Where a line in the listing below holds "computer", add it to the tally, and reply with that tally alone.

Provided records Block Start

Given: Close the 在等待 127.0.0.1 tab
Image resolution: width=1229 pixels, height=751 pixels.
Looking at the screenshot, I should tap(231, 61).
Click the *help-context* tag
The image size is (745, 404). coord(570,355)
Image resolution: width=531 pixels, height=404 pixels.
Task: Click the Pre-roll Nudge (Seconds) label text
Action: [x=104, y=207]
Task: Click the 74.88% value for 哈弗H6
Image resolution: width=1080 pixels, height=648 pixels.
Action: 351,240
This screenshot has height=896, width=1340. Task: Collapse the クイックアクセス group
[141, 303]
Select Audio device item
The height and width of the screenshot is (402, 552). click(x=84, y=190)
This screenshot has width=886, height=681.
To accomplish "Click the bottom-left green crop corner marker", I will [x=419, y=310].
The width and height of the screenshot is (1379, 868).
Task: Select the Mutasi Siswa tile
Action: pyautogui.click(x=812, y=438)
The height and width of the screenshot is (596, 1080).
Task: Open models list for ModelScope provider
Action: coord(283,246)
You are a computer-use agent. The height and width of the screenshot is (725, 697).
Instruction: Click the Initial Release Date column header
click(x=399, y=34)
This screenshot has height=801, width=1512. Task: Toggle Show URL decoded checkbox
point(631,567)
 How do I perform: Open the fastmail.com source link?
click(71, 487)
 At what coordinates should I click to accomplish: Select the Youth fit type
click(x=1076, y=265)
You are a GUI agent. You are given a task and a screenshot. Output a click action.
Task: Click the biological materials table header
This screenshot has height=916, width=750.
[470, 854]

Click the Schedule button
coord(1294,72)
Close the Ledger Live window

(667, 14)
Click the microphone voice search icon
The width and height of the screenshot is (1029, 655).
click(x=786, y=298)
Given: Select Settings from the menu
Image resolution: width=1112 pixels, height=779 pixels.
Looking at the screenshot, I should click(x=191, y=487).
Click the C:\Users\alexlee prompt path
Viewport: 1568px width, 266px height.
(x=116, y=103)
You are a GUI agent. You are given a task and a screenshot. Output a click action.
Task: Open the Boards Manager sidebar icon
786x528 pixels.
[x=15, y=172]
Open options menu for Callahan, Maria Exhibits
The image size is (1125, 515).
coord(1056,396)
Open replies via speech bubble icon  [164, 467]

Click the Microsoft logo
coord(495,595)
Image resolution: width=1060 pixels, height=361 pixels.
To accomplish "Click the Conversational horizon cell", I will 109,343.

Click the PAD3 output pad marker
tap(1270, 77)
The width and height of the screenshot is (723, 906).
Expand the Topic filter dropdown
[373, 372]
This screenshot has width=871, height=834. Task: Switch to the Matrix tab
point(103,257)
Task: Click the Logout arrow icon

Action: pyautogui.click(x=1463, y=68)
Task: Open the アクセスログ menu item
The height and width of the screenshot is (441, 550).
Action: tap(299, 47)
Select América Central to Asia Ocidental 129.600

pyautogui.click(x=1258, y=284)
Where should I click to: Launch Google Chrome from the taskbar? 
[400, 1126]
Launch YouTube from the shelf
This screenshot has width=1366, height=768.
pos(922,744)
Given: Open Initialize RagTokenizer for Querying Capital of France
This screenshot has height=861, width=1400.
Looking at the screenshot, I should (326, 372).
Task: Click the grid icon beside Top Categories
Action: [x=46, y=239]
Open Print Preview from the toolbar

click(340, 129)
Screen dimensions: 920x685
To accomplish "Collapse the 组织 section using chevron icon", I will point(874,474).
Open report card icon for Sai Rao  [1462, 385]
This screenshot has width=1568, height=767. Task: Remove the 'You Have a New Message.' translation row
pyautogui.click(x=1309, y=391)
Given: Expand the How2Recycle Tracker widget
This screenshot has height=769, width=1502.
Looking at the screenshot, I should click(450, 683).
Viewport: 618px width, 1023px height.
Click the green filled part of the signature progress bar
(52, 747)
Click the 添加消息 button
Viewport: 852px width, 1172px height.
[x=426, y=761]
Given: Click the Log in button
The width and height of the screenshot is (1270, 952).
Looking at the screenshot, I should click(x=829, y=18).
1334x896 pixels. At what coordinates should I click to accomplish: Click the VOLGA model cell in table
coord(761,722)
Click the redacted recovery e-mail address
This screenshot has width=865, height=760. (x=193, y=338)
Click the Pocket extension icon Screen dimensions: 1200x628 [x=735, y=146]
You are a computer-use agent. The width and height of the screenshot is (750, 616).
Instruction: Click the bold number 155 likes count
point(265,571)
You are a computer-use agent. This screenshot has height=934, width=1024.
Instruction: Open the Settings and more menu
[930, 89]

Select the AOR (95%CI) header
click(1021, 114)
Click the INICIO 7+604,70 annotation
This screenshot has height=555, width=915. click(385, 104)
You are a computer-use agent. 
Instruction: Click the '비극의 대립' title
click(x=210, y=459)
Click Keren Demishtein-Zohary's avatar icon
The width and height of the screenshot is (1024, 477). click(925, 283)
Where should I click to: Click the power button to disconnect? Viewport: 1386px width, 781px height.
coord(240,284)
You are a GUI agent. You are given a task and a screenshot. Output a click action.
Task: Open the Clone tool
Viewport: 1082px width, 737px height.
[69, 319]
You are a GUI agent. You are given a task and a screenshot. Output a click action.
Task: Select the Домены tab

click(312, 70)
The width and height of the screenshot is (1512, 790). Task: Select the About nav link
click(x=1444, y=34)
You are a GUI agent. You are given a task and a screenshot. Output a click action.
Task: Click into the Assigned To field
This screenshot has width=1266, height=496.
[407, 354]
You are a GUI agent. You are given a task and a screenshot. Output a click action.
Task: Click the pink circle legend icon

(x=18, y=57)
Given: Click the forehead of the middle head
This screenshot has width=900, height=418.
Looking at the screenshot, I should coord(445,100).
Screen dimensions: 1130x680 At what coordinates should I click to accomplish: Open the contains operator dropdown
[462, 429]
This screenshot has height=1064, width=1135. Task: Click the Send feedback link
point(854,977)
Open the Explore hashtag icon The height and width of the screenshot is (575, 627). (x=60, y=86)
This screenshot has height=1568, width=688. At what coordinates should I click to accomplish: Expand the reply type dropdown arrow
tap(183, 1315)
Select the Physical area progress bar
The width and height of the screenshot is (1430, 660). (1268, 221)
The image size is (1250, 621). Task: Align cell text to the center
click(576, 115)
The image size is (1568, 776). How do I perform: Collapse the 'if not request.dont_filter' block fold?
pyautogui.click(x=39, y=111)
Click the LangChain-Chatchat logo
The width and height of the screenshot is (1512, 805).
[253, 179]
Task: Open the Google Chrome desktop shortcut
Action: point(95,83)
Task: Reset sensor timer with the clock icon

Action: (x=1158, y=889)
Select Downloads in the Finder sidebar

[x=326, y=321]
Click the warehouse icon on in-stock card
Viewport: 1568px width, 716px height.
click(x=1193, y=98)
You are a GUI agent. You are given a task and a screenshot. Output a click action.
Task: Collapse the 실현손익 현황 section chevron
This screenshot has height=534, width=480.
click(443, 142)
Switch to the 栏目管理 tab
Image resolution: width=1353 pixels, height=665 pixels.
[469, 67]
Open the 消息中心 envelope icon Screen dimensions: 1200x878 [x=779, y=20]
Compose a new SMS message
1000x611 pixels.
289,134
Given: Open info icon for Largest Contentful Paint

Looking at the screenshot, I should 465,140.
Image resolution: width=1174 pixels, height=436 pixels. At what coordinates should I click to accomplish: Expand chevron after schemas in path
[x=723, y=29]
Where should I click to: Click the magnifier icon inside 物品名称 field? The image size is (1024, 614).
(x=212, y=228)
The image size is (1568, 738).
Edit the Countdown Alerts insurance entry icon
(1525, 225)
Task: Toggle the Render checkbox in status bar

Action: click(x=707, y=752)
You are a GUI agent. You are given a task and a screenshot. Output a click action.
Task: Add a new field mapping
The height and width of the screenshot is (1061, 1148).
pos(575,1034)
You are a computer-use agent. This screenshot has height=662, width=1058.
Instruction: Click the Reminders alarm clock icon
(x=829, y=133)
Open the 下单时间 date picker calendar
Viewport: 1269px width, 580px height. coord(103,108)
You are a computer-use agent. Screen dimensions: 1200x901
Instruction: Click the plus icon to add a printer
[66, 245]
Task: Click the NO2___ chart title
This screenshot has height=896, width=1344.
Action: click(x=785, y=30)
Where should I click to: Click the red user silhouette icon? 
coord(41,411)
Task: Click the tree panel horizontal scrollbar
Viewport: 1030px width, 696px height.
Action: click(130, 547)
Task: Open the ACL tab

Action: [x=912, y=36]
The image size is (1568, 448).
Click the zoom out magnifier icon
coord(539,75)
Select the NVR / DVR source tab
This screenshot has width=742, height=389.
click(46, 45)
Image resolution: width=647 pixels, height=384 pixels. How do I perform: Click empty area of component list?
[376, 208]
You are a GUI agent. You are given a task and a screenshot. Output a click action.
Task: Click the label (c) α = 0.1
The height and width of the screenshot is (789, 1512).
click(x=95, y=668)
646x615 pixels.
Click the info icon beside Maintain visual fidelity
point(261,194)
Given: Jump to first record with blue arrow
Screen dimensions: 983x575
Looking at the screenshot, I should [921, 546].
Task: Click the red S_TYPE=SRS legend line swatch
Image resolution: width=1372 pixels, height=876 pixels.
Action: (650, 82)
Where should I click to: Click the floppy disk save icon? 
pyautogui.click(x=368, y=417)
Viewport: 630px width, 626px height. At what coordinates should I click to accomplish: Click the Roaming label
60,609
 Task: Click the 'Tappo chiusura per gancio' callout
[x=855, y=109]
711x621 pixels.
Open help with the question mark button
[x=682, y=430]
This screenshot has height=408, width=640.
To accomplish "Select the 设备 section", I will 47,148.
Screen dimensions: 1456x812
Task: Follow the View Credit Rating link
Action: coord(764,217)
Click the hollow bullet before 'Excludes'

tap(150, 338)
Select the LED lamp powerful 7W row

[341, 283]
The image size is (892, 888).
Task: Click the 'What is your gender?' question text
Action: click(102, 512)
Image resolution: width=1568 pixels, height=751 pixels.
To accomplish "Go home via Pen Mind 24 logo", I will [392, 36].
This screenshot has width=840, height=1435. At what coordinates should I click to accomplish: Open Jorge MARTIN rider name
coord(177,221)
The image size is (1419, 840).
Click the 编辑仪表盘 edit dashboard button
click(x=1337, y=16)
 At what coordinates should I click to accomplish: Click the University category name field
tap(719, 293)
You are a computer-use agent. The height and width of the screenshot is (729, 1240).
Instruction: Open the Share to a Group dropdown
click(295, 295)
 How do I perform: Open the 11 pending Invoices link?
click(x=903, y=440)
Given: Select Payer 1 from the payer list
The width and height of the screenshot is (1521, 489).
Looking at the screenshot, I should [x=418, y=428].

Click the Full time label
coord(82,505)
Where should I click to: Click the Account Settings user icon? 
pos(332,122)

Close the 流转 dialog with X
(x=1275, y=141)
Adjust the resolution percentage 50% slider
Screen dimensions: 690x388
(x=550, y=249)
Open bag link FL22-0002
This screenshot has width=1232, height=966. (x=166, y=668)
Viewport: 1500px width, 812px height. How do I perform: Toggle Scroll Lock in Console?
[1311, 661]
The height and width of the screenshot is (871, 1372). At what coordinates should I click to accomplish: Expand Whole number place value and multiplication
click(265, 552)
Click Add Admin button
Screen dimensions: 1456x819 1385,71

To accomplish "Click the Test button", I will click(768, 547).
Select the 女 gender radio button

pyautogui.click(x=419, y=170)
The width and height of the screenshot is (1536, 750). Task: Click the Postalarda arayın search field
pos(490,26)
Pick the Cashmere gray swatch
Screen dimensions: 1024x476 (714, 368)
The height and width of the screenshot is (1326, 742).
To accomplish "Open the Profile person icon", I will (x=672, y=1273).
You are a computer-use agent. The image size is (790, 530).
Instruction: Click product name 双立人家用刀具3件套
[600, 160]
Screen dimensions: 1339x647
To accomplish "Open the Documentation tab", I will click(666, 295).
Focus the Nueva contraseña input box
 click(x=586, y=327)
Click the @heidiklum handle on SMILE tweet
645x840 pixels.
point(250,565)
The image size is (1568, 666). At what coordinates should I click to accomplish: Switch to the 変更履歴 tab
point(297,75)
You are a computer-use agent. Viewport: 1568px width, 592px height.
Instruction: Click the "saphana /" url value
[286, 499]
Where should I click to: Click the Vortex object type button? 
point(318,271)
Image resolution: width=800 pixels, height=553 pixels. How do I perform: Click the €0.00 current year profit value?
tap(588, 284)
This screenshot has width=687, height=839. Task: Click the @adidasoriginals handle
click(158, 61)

Provided records Block End

**Answer box**
9